Des associations contestent un projet immobilier au pied du parc des calanques. — Mickaël Penverne / 20 Minutes

Après le parc Michel Levy il y a quelques semaines, un autre projet immobilier est aujourd’hui contesté pour sauver des arbres. L’association Robin des Bois vient d’écrire au maire UMP des 9e et 10e arrondissements, Lionel Royer-Perrault, ainsi qu’à plusieurs services administratifs, pour leur demander de protéger une pinède située sur le boulevard Louis Pierotti (9e), à quelques centaines de mètres de l’entrée de la calanque de Sormiou.

Un permis de construire a été délivré pour construire, à la place d’un bâtiment désaffecté de la Banque Populaire Provençale et Corse, deux immeubles de 145 logements sur près de 8500 m2. «La végétation existante présente sur le site est relativement dense, écrit le cabinet Pietri Architectes dans sa présentation. Une pinède, formée de 50 pins d’Alep dont 80% sont à maturité, occupe la presque totalité de la parcelle».

Une question de survie

Or, selon Robin des Bois, une quarantaine d’arbres devraient être abattus par ce chantier «réduisant les individus restant à un simple rôle de clôture et de mur végétal plus ou moins séparatif. L’écosystème de la pinède existante sera détruit». L’association s’interroge sur l’absence d’études d’impact «sur la faune et la flore de cette mutilation» et sur «la capacité du chantier à garantir (…) la survie des individus théoriquement préservés».

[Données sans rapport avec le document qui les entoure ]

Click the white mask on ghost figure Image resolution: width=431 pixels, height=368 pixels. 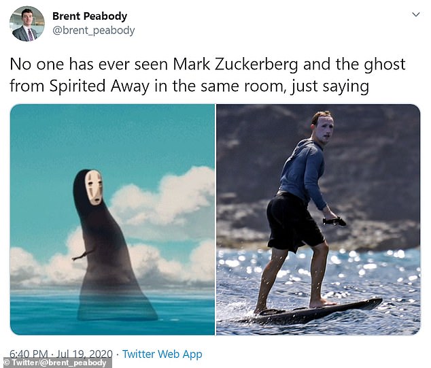pyautogui.click(x=94, y=188)
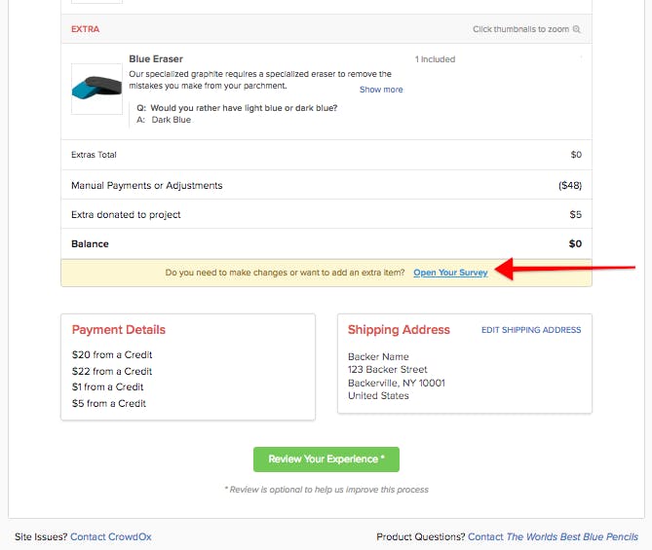Open Contact CrowdOx link
652x550 pixels.
(110, 536)
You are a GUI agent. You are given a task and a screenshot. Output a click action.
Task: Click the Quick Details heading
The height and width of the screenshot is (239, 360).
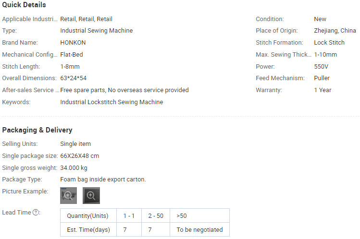coord(24,5)
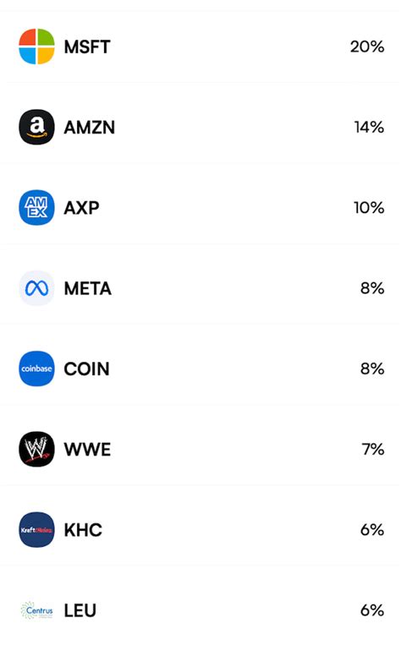Viewport: 401px width, 645px height.
Task: Click the black WWE logo icon
Action: tap(36, 449)

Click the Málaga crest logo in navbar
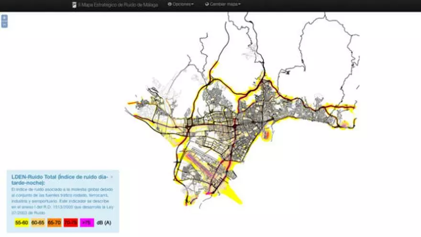pos(74,4)
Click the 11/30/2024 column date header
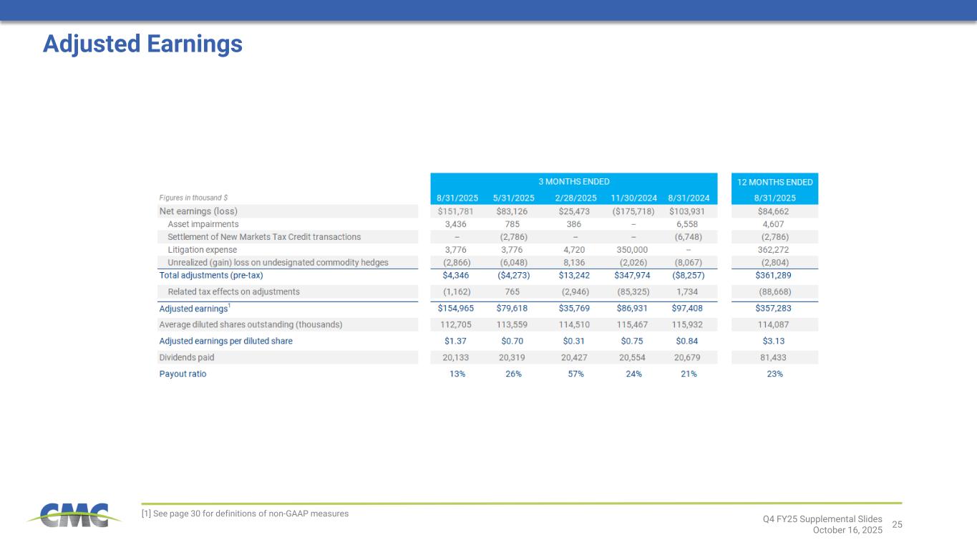Image resolution: width=977 pixels, height=550 pixels. [633, 198]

Jacky Bonnemains, président de l’association, demande donc aux autorités de «rejeter ce projet et de la ramener à des dimensions compatibles avec la protection de l’environnement». Contacté, l’écologiste reconnaît ne pas connaître le site et avoir pris conscience du problème «sur Google». En fait, ce sont les riverains qui l’ont alerté. «Ce sont des arbres magnifiques qui ont une trentaine d’années, explique l’un d’eux. S’ils en abattaient quelques-uns, on comprendrait mais là, ils veulent détruire la totalité».

Un recours en cours

«Le PLU (plan local d’urbanisme) permet la constructibilité de cet espace comme il a permis la constructibilité des logements de ceux qui se plaignent aujourd’hui, répond le maire de secteur Lionel Royer-Perrault. En outre, le programme prévoyait au départ 175 logements et je l’ai fait baisser à 145. Enfin, si 41 arbres seront effectivement abattus, 14 seront conservés et 68 seront replantés. Dernière chose : on est en limite du parc des calanques. On a donc tout loisir de profiter de la nature très facilement».

Malgré ces arguments, les riverains ont mandaté un avocat pour déposer un recours devant le tribunal administratif contre le permis de construire.